Some may believe that I have described too much detail, and that the illustrations show all that is there to see; on the contrary, the designs are so complex that without specific directions for viewing them, some details may be overlooked. This is easily tested: take a coin that has a long description, and study the illustration for a few minutes. Then, read the description and see what you have missed.
It takes remarkable powers of observation to absorb the entire design, in all its relationships, both internal and external. Internally, there are the relationships between the various design elements on each coin; externally, there are changes from previous designs. The catalogue "talks you through" the movements of these designs as if you were being instructed to land a plane for the first time. If you are already familiar with Celtic design, then reading the catalogue will provide you with connections to other familiar objects.
For identifying specific coins there is the Quick Identification Chart. Provided there is enough of the design on the coin, its entry can be located in about two minutes. For coins in poor condition, the index of shapes will help to locate a possible identification, or at least that general area of the catalogue dealing with that coin. Also, the index of shapes can be utilized to gain an overview of the modifications of the various motifs. The motifs are in chronological order, based on the first appearance of the motif.
The flow charts can serve a similar purpose, although the main reason for their inclusion here is to illustrate the chronology of the dies.
For ease of reference, I have placed the number of the coin in bold at the beginning of its main entry; a blank line separates each coin entry.
At times, the chronology given is an opinion unsupported by evidence. Where this is the case, I have placed those coins in parentheses, and often made separate mentions of this in the text.
The following is the general description of a Coriosolite coin:
Diameter: irregular, generally 20 - 25mm
Weight: widely varying can be as low as 4 g or as high as 8g. The usual range is about 6.3g to 6.7g
Metal: Billion, an alloy of copper and tin (bronze) with silver and some impurities, such as gold, in proportion as much as 0.33%. The silver content can be as low as 3% or as high as 40%, but most often is between 20 and 35%.
Obverse: Head to right; hair is in three masses or locks, each composed of many hairs, some of which terminate in small curls.
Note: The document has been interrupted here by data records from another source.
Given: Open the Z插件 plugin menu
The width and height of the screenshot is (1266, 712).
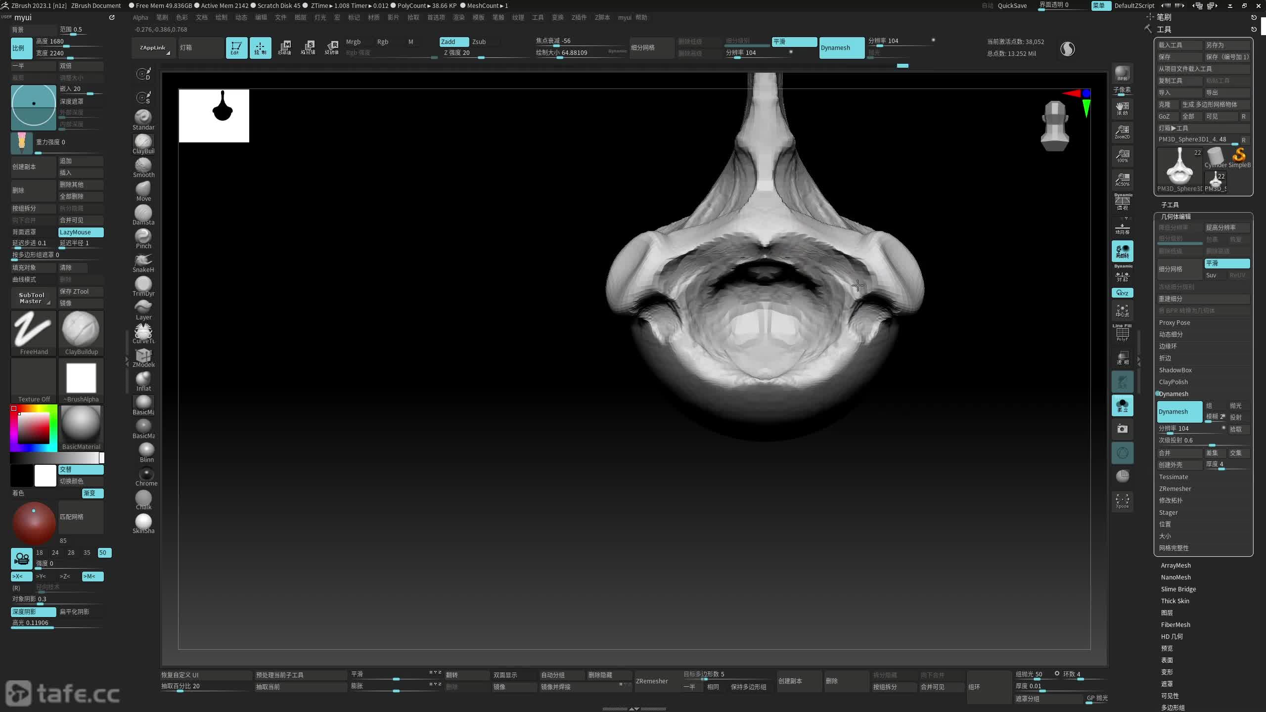Looking at the screenshot, I should point(579,17).
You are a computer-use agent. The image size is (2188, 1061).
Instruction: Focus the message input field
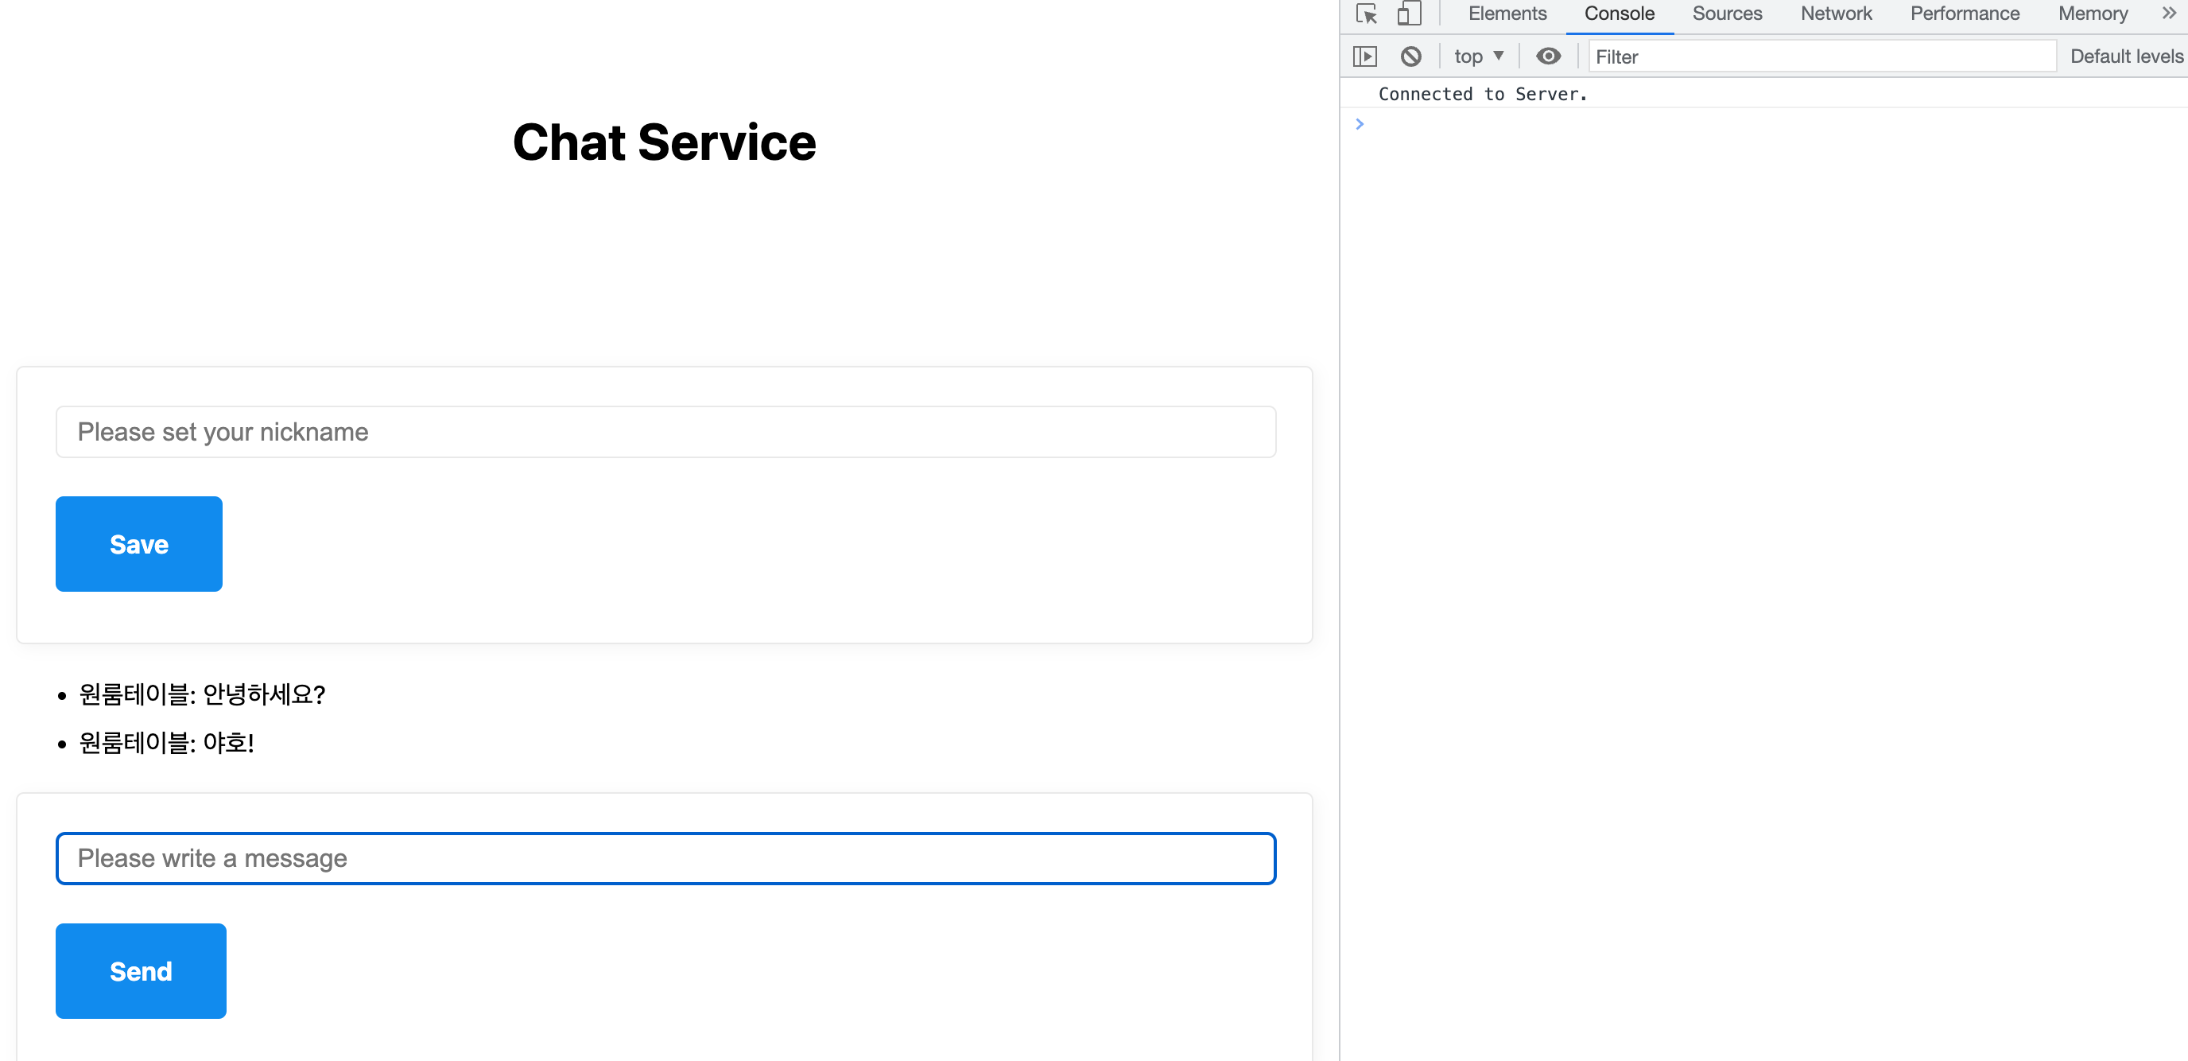[665, 859]
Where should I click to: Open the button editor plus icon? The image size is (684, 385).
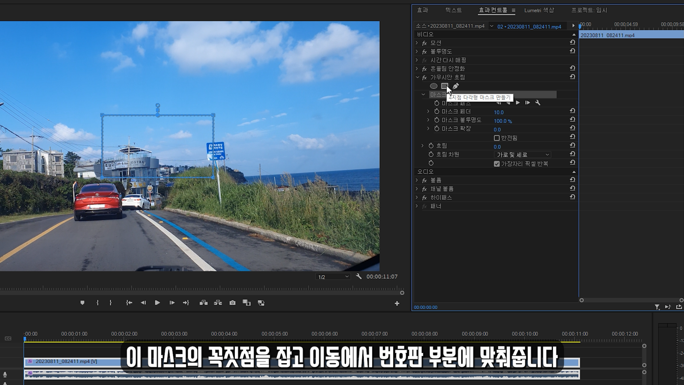click(x=397, y=303)
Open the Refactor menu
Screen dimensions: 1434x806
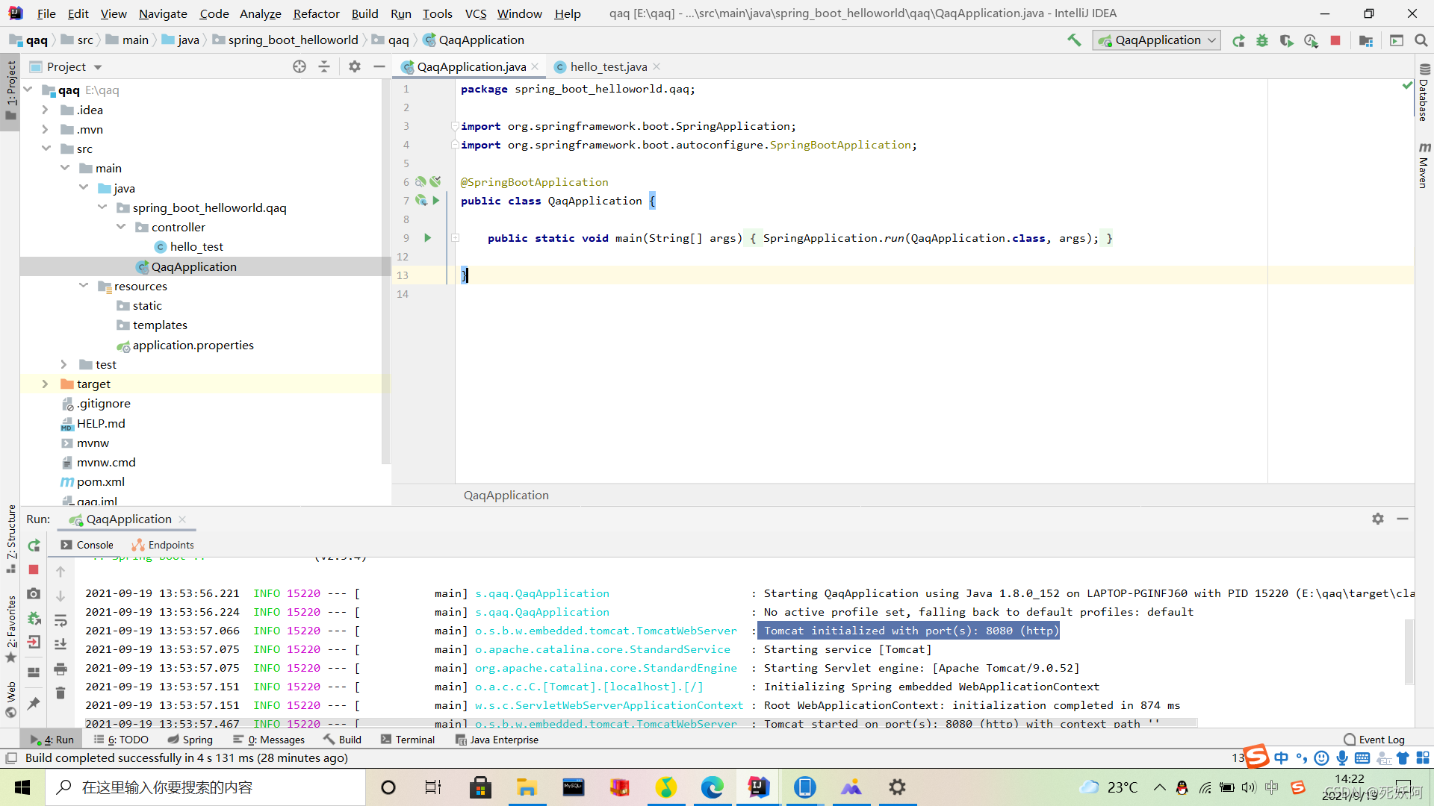click(316, 13)
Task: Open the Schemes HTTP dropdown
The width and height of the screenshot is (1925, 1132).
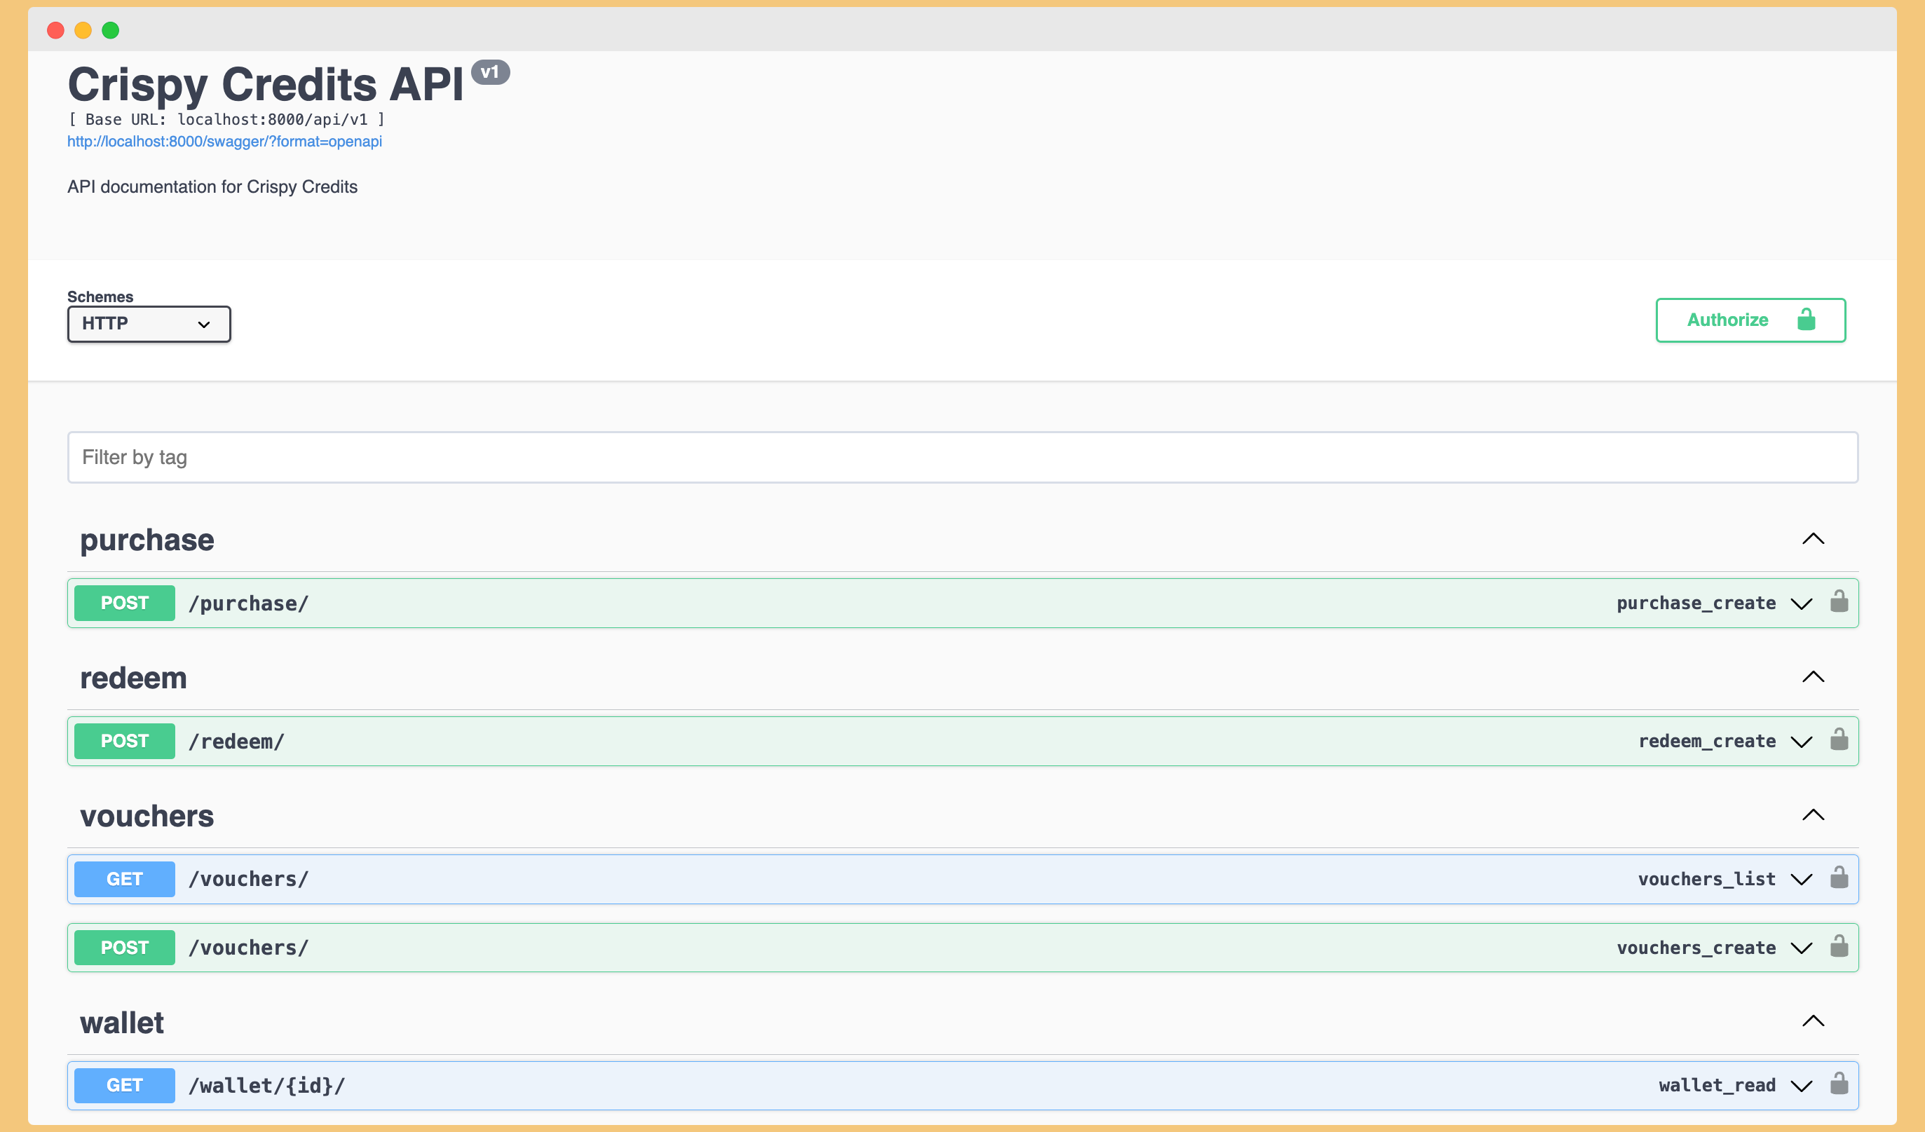Action: (x=149, y=324)
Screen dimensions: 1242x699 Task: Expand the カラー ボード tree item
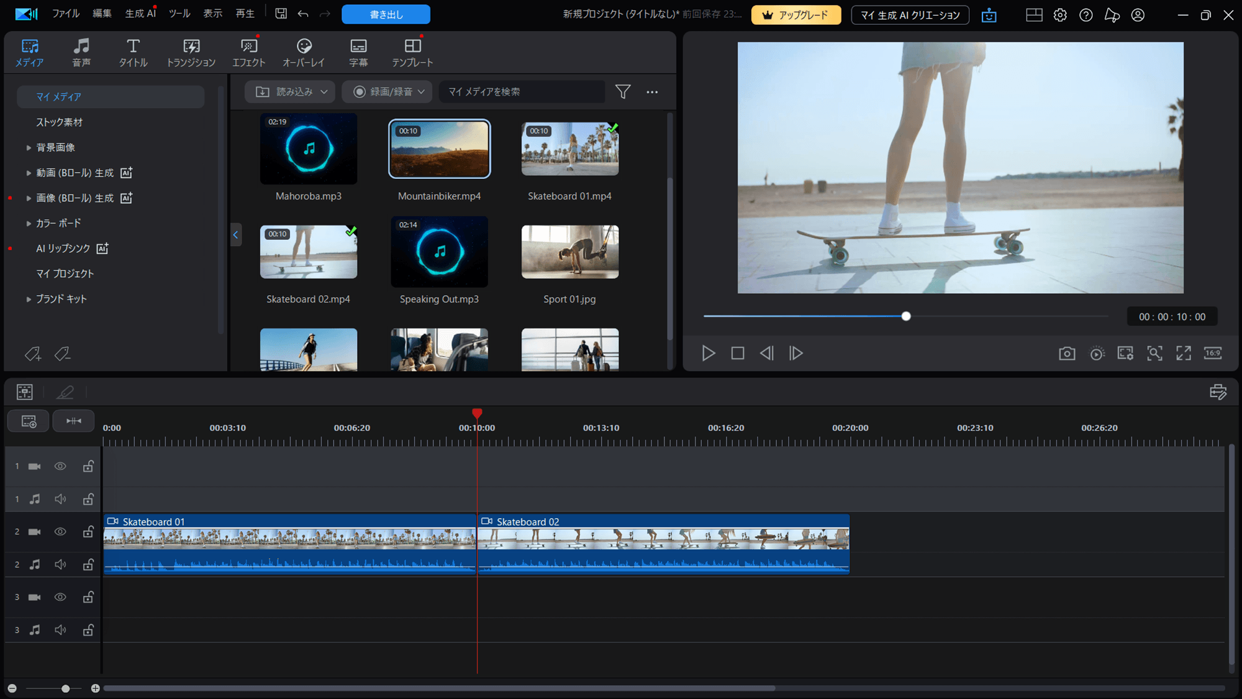[29, 224]
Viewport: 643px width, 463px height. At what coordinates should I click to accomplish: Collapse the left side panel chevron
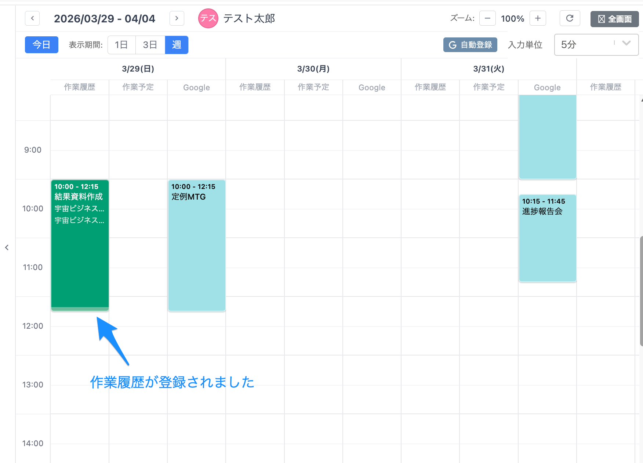pos(7,247)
The top lock of hair has as an "S" shape that contains additional decoration in its lower part.
Reverse: Chariot pony and driver to right, symbol below.
Other additional details depend on the type.
The following are descriptions of the defining features of the Classes defined by J. -B. Colbert de Beaulieu:
All of the below have human-headed ponies with reins.
Obverse: A nose shaped like a backward "2" Reverse: In front of the pony is a symbol resembling a ladder on its side, the outermost rung a crescent. There is a boar symbol beneath the pony.
Obverse: A nose shaped like a crozier. Reverse: In front of the pony a large cross; below, a lyre symbol.
Obverse: A varying shape of nose, but generally with a curved base, and an extended top. Reverse: No symbol in front of pony; rein is decorated with a curl and two leaves. Lyre symbol as in Class V.
The entries below are without reins.
Obverse: Head has a forelock and naturalistic nose. Reverse:Pony is without reins, has a cheek section and a pellet for an eye. Boar symbol below pony.
Obverse: Head has a forelock and anchor-shaped nose; eye is a bead within a circle truncated at the top by a straight eyebrow line.2" Reverse: Pony either of two styles; first has cheek section with a notch to delineate eye; second has pointed muzzle with no cheek section and a bead for an eye. Boar symbol as before.
Obverse: Head has a forelock; a double whisk issues from the mouth. Reverse: Driver with a head shaped like a tennis racket; pony has no cheek section, a large open mouth, and a tail with beads. In front of pony, a small cross of four pellets. Boar symbol with V-shaped legs below pony.